DESCRIPTION OF THE TASK:
Please add -73 to every coordinate in the answers and write out the records again, requests included, from the line with "You are a GUI" through the end of the records. Leave the pictures out.

AVAILABLE DATA:
■ ■ ■

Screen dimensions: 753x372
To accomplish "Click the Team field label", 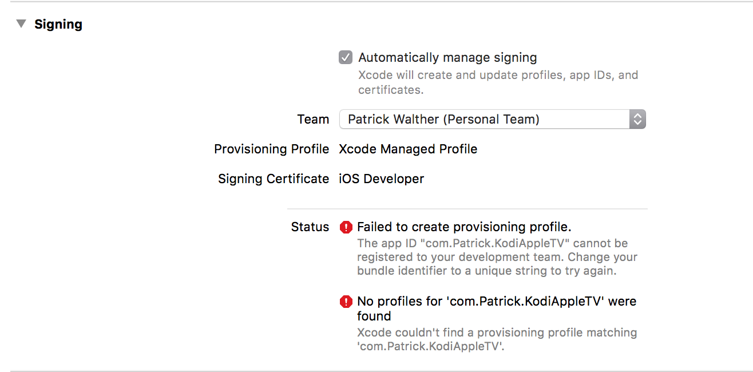I will [313, 120].
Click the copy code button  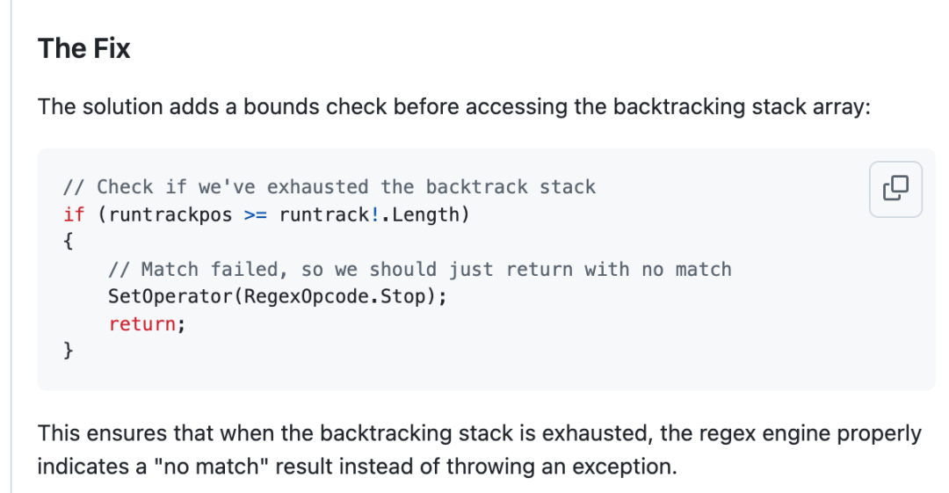pos(895,189)
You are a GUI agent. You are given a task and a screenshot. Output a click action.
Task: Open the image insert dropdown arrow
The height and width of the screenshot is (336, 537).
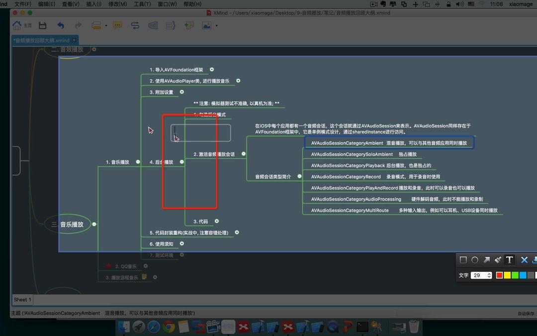(216, 25)
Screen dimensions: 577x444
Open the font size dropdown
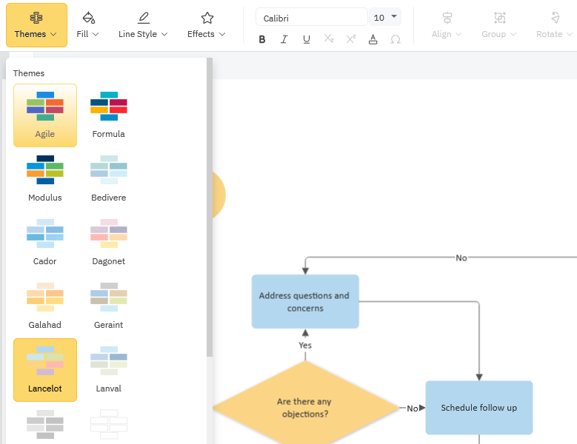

■ ■ ■

TASK OUTPUT:
You are a GUI agent. You are given a task and a screenshot. Output a click action.
Task: Open the image insert dropdown arrow
The height and width of the screenshot is (336, 537).
(143, -48)
Screen dimensions: 577x444
Open the font size dropdown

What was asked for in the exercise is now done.